Anyway,  at 1140 Royal Street in the French Quarter sits the infamous LaLaurie Mansion. Delphine and her husband at the time, known as Big Lou, were quite the socialites and prominent members of society. They built the house and adjacent slave quarters in the 1830's. Behind these closed doors, they were horrific serial killers with a tendency towards the truly barbaric.

It is said that LaLaurie and her husband brutally murdered over 70 slaves, with Delphine said to be the more savage; chasing slaves around the house with whips, cutting off limbs and sewing mouths shut - these being the least of her atrocities.

Apparently the cook, also a slave, once set fire to the kitchen so badly that the fire department had to be called - much as the slaves hoped - and so finally someone from the outside world saw the heinous crimes within.

The fire department alerted the police, and slaves in various awful states were found in the house. The LaLaurie's are said to have barely escaped. Once word got around of what they had been up to, a mob of townspeople formed and stormed the premises, destroying everything they found.

Various stories claim different ends, though one of the two most common states that the wife and husband escaped by carriage to the North Shore of New Orleans, where they settled quietly and hid until the furor died down. The other states much the same, except they had to run all the way to France to escape persecution.
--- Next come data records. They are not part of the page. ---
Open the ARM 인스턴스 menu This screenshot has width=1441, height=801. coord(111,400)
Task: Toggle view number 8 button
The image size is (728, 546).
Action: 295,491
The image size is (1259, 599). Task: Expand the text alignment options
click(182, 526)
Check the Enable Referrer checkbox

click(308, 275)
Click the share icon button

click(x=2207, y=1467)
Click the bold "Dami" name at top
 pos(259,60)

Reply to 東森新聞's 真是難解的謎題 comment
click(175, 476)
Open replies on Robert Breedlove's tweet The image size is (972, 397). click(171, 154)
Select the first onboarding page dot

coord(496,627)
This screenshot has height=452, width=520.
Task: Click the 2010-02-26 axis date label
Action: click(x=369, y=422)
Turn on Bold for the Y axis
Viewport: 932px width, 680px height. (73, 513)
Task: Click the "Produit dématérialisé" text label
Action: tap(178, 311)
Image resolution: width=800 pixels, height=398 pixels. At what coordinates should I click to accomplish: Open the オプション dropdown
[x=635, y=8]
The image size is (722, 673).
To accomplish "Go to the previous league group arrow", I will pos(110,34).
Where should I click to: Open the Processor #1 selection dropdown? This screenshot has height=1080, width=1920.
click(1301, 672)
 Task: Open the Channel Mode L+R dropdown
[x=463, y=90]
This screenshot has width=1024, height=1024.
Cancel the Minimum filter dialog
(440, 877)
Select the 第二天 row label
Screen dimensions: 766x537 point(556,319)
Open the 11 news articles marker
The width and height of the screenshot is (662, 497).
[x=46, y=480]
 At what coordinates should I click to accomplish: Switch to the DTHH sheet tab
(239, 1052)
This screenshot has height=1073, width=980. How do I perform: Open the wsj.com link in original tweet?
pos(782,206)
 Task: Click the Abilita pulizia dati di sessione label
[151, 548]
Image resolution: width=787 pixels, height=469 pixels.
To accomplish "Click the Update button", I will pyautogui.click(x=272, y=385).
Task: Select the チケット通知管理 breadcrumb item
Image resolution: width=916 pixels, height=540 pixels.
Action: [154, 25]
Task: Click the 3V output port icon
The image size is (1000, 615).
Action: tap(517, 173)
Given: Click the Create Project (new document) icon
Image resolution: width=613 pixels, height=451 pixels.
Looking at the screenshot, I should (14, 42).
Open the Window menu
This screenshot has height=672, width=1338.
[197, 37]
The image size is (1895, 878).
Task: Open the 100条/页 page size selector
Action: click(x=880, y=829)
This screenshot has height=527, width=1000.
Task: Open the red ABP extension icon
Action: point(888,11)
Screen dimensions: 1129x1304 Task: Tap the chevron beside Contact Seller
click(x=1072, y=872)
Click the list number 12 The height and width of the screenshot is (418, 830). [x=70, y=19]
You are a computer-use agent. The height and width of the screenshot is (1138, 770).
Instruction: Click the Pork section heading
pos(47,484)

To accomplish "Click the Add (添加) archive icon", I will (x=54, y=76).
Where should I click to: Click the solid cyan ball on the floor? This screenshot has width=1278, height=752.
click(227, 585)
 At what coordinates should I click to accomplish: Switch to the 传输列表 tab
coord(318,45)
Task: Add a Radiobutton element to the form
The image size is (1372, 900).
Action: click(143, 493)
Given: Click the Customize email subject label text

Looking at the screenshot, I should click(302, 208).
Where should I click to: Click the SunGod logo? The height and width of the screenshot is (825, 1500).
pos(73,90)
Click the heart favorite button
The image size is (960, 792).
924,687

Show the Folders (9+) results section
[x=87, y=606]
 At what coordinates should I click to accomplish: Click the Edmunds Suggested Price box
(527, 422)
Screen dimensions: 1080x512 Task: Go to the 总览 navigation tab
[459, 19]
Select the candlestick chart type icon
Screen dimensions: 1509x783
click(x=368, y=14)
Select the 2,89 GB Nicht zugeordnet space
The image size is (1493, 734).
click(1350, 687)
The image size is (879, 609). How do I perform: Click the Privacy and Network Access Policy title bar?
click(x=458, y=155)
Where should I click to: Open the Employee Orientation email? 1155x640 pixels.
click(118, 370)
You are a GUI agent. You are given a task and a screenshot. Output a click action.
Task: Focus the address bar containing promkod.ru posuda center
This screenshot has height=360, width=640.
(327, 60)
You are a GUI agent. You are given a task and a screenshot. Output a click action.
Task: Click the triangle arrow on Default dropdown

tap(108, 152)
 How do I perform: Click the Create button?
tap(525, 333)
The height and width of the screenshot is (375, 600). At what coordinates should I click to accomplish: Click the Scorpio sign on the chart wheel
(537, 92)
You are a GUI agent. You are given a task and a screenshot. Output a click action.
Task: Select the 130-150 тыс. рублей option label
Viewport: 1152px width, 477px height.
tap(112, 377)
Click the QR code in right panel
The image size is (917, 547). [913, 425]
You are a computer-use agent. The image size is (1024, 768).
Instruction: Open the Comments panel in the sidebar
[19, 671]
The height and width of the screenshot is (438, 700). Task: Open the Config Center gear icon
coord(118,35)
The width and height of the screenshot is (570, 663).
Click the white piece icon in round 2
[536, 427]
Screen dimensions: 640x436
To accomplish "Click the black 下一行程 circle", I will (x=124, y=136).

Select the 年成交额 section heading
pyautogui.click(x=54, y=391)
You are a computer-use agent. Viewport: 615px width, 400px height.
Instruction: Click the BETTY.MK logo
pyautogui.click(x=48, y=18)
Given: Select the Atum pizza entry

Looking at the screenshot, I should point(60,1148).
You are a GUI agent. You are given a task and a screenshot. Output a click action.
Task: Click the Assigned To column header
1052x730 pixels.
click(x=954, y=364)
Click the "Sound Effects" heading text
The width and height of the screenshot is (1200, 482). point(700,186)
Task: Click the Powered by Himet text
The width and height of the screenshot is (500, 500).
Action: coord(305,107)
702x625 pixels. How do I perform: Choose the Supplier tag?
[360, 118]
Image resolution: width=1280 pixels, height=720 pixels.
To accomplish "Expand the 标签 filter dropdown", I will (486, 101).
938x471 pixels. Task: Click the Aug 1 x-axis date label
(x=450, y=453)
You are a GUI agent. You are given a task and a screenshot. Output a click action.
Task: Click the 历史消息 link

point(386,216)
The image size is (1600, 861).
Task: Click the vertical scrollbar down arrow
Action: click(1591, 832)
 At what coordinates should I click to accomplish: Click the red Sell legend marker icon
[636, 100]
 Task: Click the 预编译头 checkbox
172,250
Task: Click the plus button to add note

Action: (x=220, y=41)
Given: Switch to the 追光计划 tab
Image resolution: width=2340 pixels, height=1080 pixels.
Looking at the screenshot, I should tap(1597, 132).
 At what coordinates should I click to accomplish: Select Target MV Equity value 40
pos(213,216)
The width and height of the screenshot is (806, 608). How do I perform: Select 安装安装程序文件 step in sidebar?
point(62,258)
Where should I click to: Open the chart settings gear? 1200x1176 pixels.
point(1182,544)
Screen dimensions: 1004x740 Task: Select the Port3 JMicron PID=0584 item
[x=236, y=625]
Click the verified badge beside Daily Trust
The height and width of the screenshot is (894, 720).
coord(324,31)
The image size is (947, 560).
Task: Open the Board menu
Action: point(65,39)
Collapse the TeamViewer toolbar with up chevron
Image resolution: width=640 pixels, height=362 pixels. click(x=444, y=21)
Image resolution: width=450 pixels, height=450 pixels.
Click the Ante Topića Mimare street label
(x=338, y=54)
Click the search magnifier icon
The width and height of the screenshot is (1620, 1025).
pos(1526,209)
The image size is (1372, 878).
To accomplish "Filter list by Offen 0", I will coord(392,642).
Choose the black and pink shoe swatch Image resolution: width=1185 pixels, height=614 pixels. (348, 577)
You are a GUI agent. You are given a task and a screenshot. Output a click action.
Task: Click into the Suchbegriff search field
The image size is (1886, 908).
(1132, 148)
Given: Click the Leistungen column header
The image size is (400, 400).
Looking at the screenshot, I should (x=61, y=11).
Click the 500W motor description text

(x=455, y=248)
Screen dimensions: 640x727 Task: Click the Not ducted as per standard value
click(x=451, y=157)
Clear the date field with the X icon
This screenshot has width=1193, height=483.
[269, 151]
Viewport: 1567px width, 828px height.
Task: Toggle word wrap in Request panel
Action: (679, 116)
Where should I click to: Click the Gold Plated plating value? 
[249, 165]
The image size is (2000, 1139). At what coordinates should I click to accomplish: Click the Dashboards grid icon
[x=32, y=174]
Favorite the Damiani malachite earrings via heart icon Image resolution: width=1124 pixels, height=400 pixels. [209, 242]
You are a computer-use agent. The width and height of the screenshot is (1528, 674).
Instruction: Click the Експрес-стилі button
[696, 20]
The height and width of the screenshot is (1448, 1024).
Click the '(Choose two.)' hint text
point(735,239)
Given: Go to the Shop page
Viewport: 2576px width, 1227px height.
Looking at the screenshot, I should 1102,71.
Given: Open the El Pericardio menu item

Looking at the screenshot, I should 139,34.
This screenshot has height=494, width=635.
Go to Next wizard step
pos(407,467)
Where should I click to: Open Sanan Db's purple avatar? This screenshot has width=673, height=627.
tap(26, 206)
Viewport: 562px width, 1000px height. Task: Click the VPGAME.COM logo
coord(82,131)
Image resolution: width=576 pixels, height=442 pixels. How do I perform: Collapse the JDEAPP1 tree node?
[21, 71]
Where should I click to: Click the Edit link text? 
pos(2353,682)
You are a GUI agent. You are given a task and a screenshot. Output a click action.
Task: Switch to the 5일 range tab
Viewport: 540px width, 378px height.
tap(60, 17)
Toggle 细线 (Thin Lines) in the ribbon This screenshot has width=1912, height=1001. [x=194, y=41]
Either way, it looks like the diabolical two got away with it all. The mansion itself still stands, though is uninhabited and a dark atmosphere still surrounds the location. Certainly enough so that I took a lot pictures, but wasn't game to lay a hand on the brickwork.

New Orleans has entwined itself around my heart and mind like some particularly determined ivy. The ornate houses and the narrow streets. The endless booze, the food, and the not-quite-food. The river, the mighty Mississippi, constantly there in the background, flowing like the lifeblood of the city that it is.

There are a few things I didn't quite get around to, and places I meant to see but didn't quite find the time for; things and places I would definitely go back for. These are not the reasons I will return however, or not the only ones really.

I will return because, like the places of my childhood, the music of my formative years, and the loves of my life (the things, not the people, interestingly to note) - NOLA brings me joy and bewilderment in equal measure. It instills curiosity and wonder, a mundane peace and a quiet, perhaps deliciously sinister, mystery.

It is a place like no other, and I feel blessed that it welcomed me as much as I'd hoped it would.

I will be back for you, my glorious city, my strange town. I don't know when, but I will be back. Save me some beignets and a hurricane or three.